::: INFORMATION SHOWN :::

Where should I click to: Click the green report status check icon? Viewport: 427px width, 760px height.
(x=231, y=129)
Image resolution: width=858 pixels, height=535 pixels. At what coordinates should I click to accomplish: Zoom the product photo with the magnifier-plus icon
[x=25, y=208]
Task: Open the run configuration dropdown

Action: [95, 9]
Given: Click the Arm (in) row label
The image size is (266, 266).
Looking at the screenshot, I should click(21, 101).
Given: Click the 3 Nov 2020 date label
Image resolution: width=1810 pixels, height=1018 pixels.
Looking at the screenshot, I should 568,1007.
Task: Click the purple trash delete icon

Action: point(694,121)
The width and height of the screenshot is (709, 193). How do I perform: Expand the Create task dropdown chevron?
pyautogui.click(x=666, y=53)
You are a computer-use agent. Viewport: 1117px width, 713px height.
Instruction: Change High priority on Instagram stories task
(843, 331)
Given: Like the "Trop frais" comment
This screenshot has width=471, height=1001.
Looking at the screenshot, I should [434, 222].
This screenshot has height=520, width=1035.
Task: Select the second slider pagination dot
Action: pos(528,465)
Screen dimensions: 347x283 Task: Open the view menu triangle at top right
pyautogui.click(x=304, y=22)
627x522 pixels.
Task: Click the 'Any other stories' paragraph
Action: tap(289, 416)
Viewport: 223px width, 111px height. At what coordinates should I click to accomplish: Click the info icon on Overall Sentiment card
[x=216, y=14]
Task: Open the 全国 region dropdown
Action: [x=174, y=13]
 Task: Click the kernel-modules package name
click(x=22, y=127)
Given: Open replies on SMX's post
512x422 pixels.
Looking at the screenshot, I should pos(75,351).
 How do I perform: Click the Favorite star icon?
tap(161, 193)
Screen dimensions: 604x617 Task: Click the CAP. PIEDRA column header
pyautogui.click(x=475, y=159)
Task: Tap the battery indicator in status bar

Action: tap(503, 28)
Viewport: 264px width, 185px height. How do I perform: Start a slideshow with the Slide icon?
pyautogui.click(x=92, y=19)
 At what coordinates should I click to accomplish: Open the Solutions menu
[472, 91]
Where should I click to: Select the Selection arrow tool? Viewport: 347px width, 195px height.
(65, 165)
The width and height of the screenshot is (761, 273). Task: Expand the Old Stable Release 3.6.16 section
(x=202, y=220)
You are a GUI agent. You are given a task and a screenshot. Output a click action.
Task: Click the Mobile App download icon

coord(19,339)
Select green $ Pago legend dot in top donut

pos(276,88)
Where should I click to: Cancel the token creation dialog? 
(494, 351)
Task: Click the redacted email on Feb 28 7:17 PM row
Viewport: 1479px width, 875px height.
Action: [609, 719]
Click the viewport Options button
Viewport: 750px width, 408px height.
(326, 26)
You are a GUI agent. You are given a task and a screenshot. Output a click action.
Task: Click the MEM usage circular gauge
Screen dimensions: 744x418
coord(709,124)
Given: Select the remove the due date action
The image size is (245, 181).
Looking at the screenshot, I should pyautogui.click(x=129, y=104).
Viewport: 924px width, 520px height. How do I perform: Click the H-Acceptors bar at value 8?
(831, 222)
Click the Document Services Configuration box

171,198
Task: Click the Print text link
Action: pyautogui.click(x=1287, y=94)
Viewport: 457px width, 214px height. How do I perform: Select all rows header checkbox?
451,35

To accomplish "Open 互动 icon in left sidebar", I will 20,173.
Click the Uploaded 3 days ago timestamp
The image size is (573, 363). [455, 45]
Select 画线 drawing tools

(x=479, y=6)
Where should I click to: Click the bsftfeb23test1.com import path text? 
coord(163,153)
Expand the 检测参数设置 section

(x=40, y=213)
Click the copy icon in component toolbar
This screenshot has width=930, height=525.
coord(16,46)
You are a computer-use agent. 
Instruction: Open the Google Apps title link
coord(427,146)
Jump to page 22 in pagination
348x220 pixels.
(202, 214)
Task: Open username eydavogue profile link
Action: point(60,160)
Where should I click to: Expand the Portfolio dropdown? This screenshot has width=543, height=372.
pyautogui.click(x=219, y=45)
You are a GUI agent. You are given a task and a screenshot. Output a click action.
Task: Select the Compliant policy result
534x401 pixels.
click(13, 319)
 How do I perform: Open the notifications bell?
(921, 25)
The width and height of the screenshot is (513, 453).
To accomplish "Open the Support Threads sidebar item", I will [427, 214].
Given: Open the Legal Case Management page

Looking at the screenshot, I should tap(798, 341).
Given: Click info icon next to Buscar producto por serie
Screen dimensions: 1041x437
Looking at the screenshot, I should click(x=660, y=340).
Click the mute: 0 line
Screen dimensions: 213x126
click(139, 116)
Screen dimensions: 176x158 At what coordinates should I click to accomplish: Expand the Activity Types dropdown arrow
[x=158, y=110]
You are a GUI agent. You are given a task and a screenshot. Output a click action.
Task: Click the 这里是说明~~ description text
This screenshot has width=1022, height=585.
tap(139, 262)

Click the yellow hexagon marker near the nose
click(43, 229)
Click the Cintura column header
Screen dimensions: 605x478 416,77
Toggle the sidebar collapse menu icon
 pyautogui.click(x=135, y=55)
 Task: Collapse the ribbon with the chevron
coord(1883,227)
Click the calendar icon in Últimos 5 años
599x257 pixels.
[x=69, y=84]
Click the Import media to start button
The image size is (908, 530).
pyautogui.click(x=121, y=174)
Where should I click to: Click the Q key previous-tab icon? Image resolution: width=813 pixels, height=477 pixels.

:::

◆ **INSTRUCTIONS TO FOLLOW**
Every entry above should be given again exactly as shown.

◆ **SOLUTION**
Where should I click to: Click the green report status check icon? Viewport: 427px width, 760px height.
(x=231, y=129)
Image resolution: width=858 pixels, height=535 pixels. At what coordinates should I click to accomplish: Zoom the product photo with the magnifier-plus icon
[x=25, y=208]
Task: Open the run configuration dropdown

Action: [95, 9]
Given: Click the Arm (in) row label
The image size is (266, 266).
Looking at the screenshot, I should click(21, 101).
Given: Click the 3 Nov 2020 date label
Image resolution: width=1810 pixels, height=1018 pixels.
Looking at the screenshot, I should 568,1007.
Task: Click the purple trash delete icon

Action: point(694,121)
The width and height of the screenshot is (709, 193). How do I perform: Expand the Create task dropdown chevron?
pyautogui.click(x=666, y=53)
You are a computer-use agent. Viewport: 1117px width, 713px height.
Instruction: Change High priority on Instagram stories task
(843, 331)
Given: Like the "Trop frais" comment
This screenshot has width=471, height=1001.
Looking at the screenshot, I should [434, 222].
This screenshot has height=520, width=1035.
Task: Select the second slider pagination dot
Action: pos(528,465)
Screen dimensions: 347x283 Task: Open the view menu triangle at top right
pyautogui.click(x=304, y=22)
627x522 pixels.
Task: Click the 'Any other stories' paragraph
Action: tap(289, 416)
Viewport: 223px width, 111px height. At what coordinates should I click to accomplish: Click the info icon on Overall Sentiment card
[x=216, y=14]
Task: Open the 全国 region dropdown
Action: [x=174, y=13]
 Task: Click the kernel-modules package name
click(x=22, y=127)
Given: Open replies on SMX's post
512x422 pixels.
Looking at the screenshot, I should pos(75,351).
 How do I perform: Click the Favorite star icon?
tap(161, 193)
Screen dimensions: 604x617 Task: Click the CAP. PIEDRA column header
pyautogui.click(x=475, y=159)
Task: Tap the battery indicator in status bar

Action: tap(503, 28)
Viewport: 264px width, 185px height. How do I perform: Start a slideshow with the Slide icon?
pyautogui.click(x=92, y=19)
 At what coordinates should I click to accomplish: Open the Solutions menu
[472, 91]
Where should I click to: Select the Selection arrow tool? Viewport: 347px width, 195px height.
(65, 165)
The width and height of the screenshot is (761, 273). Task: Expand the Old Stable Release 3.6.16 section
(x=202, y=220)
You are a GUI agent. You are given a task and a screenshot. Output a click action.
Task: Click the Mobile App download icon

coord(19,339)
Select green $ Pago legend dot in top donut

pos(276,88)
Where should I click to: Cancel the token creation dialog? 
(494, 351)
Task: Click the redacted email on Feb 28 7:17 PM row
Viewport: 1479px width, 875px height.
Action: [609, 719]
Click the viewport Options button
Viewport: 750px width, 408px height.
(326, 26)
You are a GUI agent. You are given a task and a screenshot. Output a click action.
Task: Click the MEM usage circular gauge
Screen dimensions: 744x418
coord(709,124)
Given: Select the remove the due date action
The image size is (245, 181).
Looking at the screenshot, I should pyautogui.click(x=129, y=104).
Viewport: 924px width, 520px height. How do I perform: Click the H-Acceptors bar at value 8?
(831, 222)
Click the Document Services Configuration box

171,198
Task: Click the Print text link
Action: pyautogui.click(x=1287, y=94)
Viewport: 457px width, 214px height. How do I perform: Select all rows header checkbox?
451,35

To accomplish "Open 互动 icon in left sidebar", I will 20,173.
Click the Uploaded 3 days ago timestamp
The image size is (573, 363). [455, 45]
Select 画线 drawing tools

(x=479, y=6)
Where should I click to: Click the bsftfeb23test1.com import path text? 
coord(163,153)
Expand the 检测参数设置 section

(x=40, y=213)
Click the copy icon in component toolbar
This screenshot has width=930, height=525.
coord(16,46)
You are a computer-use agent. 
Instruction: Open the Google Apps title link
coord(427,146)
Jump to page 22 in pagination
348x220 pixels.
(202, 214)
Task: Open username eydavogue profile link
Action: point(60,160)
Where should I click to: Expand the Portfolio dropdown? This screenshot has width=543, height=372.
pyautogui.click(x=219, y=45)
You are a GUI agent. You are given a task and a screenshot. Output a click action.
Task: Select the Compliant policy result
534x401 pixels.
click(13, 319)
 How do I perform: Open the notifications bell?
(921, 25)
The width and height of the screenshot is (513, 453).
To accomplish "Open the Support Threads sidebar item", I will [427, 214].
Given: Open the Legal Case Management page

Looking at the screenshot, I should tap(798, 341).
Given: Click info icon next to Buscar producto por serie
Screen dimensions: 1041x437
Looking at the screenshot, I should click(x=660, y=340).
Click the mute: 0 line
Screen dimensions: 213x126
click(139, 116)
Screen dimensions: 176x158 At what coordinates should I click to accomplish: Expand the Activity Types dropdown arrow
[x=158, y=110]
You are a GUI agent. You are given a task and a screenshot. Output a click action.
Task: Click the 这里是说明~~ description text
This screenshot has width=1022, height=585.
tap(139, 262)

Click the yellow hexagon marker near the nose
click(43, 229)
Click the Cintura column header
Screen dimensions: 605x478 416,77
Toggle the sidebar collapse menu icon
 pyautogui.click(x=135, y=55)
 Task: Collapse the ribbon with the chevron
coord(1883,227)
Click the calendar icon in Últimos 5 años
599x257 pixels.
[x=69, y=84]
Click the Import media to start button
The image size is (908, 530).
pyautogui.click(x=121, y=174)
Where should I click to: Click the Q key previous-tab icon? Image resolution: width=813 pixels, height=477 pixels.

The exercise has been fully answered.